Let$$f(x)= \lim_{n \to \infty}\dfrac{3^n(\overbrace{\sin(\sin(...\sin(x)))}^{\text{n times}}+(\sqrt 2 \cos x+2)^n+2^n\cos x}{3^n+\sin x(\sqrt 2\cos x+2)^n}.$$ If $l = \lim\limits_{x\to \frac{\pi}{4}^+}f(x)$ and $m = \lim\limits_{x\to \frac{\pi}{4}^-}f(x)$, find the value of $l^2+m^2$.
Attempt:
I do not see any reason why left hand and right limits should differ.
Dividing by $3^n$ we get: $$\lim_{\substack{n \to \infty\\x \to \frac{\pi}{4}}}\dfrac{(\overbrace{\sin(\sin(...\sin(x)))}^{n\text{ times}}+\dfrac{(\sqrt 2 \cos x+2)^n}{3^n}+\dfrac{2^n\cos x}{3^n}}{1+\dfrac{\sin x(\sqrt 2\cos x+2)^n}{3^n}} \equiv \dfrac{0+1+0}{1+\dfrac{1}{\sqrt 2}},$$ so $l=m = \dfrac{\sqrt 2}{\sqrt 2+1}$. But that does not give the right answer of $l^2+m^2$.
The answer is:
$2$
Where have I gone wrong?
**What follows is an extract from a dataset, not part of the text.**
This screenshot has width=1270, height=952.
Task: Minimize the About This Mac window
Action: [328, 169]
What is the method to solve it?
Keep in mind that you are first taking the limit with respect to $n$ and only then taking the limit with respect to $x$. So in particular, you care about the behavior of $\dfrac{(\sqrt 2 \cos x+2)^n}{3^n}$ for $x<\pi/4$ for the limit from below and for $x>\pi/4$ for the limit from above.
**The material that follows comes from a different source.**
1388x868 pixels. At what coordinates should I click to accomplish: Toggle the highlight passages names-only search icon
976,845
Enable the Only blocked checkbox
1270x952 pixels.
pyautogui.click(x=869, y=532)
When $x<\pi/4$, the terms with $\dfrac{(\sqrt 2 \cos x+2)^n}{3^n}$ get large as $n$ gets large and so they dominate both the numerator and denominator in the limit and you get $f(x)=1/\sin x$ for all $x<\pi/4$ and thus $m=\sqrt{2}$. On the other hand, for $x>\pi/4$ the terms with $\dfrac{(\sqrt 2 \cos x+2)^n}{3^n}$ go to $0$ as $n$ gets large and so $f(x)$ is just $0$, which gives $l=0$.